Tasks to perform:
A. Do these statements agree with the reflected-power thread? Answer yes or no for each, quoting the words of the thread that decide it.
(i) One post holds that, because there are no reflections at the source, the reflected energy flows through the source resistor.
(ii) The instantaneous power in Rs before the reflection is given as Prs(t) = 50 + 50sin(2wt).
(iii) One objection is that average power terms are being added to instantaneous power terms.
B. Can you carry the reflected-power thread further, picking up right after its last line?

---------- Supplied passage ----------

On Mar 5, 11:11*am, Cecil Moore wrote:
Keith Dysart wrote:
On Mar 4, 10:27 pm, Cecil Moore wrote:
Keith Dysart wrote:
Thus these examples do not demonstrate that the reflected power
is dissipated in the source resistor.
There are no reflections at the source so the reflected
energy flows through the source resistor. There is no
interference to redistribute any energy. There is no
other place for the reflected energy to go.

That is the conundrum, isn't it?

And yet the analysis of instantaneous energy flows definitely
shows that the reflected energy is not the energy being dissipated
in the source resistor.

Your analysis seems to be flawed. You are adding average
power terms to instantaneous power terms which is mixing
apples and oranges.

I do not think that is the case.

The expression for instantaneous power in Rs before the reflection
(or, if you prefer, when a 50 ohm load is used), is

Prs(t) = 50 + 50cos(2wt)

---------- Record set ----------

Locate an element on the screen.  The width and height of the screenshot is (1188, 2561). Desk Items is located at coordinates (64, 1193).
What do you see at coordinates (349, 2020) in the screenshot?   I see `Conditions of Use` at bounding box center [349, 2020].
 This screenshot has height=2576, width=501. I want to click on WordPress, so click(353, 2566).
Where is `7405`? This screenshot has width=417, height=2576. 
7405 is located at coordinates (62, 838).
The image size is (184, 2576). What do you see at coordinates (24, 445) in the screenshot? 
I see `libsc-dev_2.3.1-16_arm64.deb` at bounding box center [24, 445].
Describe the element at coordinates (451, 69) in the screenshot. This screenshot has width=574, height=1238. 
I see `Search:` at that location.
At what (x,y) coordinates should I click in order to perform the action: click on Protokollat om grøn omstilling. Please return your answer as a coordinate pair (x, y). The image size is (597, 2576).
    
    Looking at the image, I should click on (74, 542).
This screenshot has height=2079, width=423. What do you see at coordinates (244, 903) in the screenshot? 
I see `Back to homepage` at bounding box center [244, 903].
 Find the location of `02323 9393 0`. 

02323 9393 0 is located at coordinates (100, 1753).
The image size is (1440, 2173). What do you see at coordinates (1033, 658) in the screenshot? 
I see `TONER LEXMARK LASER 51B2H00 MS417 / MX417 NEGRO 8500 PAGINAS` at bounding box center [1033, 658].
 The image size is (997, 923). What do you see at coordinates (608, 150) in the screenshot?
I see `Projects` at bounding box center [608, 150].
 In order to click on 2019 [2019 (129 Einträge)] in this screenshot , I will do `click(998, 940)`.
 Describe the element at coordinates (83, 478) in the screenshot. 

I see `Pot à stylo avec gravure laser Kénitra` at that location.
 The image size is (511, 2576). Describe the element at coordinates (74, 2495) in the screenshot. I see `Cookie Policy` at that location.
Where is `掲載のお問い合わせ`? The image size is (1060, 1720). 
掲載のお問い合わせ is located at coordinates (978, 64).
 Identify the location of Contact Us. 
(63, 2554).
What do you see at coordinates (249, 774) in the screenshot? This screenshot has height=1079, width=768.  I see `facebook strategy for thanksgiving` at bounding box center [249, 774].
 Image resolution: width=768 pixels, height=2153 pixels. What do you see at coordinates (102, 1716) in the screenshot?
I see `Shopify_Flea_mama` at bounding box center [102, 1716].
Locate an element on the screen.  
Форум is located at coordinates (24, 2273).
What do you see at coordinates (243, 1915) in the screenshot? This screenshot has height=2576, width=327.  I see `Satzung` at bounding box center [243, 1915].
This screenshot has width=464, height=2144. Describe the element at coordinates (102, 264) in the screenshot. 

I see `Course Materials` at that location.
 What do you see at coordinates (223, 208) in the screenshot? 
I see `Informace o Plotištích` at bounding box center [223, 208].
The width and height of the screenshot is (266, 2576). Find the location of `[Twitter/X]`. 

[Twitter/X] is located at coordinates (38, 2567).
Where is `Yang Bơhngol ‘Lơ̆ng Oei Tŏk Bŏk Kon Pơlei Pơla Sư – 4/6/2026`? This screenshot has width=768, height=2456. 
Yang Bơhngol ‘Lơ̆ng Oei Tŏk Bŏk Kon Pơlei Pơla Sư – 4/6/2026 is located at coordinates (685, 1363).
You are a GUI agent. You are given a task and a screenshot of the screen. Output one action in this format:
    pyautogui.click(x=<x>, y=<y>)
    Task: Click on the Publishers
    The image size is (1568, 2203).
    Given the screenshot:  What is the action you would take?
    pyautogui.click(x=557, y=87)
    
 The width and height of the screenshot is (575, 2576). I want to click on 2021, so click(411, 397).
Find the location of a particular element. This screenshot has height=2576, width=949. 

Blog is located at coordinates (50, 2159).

----------

Answers:
A.
(i) Yes: "There are no reflections at the source so the reflected energy flows through the source resistor."
(ii) No: "Prs(t) = 50 + 50cos(2wt)"
(iii) Yes: "You are adding average power terms to instantaneous power terms"

B.
It is trivial to compute the average of this since the average
of a sine wave is 0, but that does not make the expression the
sum of an average and an instantaneous power.

As an exercise, compute the power in a 50 ohm resistor that has
a 100 volt sine wave across at, that is
V(t) = 100 cos(wt)

You will find the result is of the form shown above.

So when you add the instantaneous power in Rs before the reflection
arrives with the instantaneous power from the reflection it will
not sum to the instantaneous power dissipated in Rs after the
reflection returns.

Thus conveniently showing that for this example, the reflected
power is not dissipated in Rs.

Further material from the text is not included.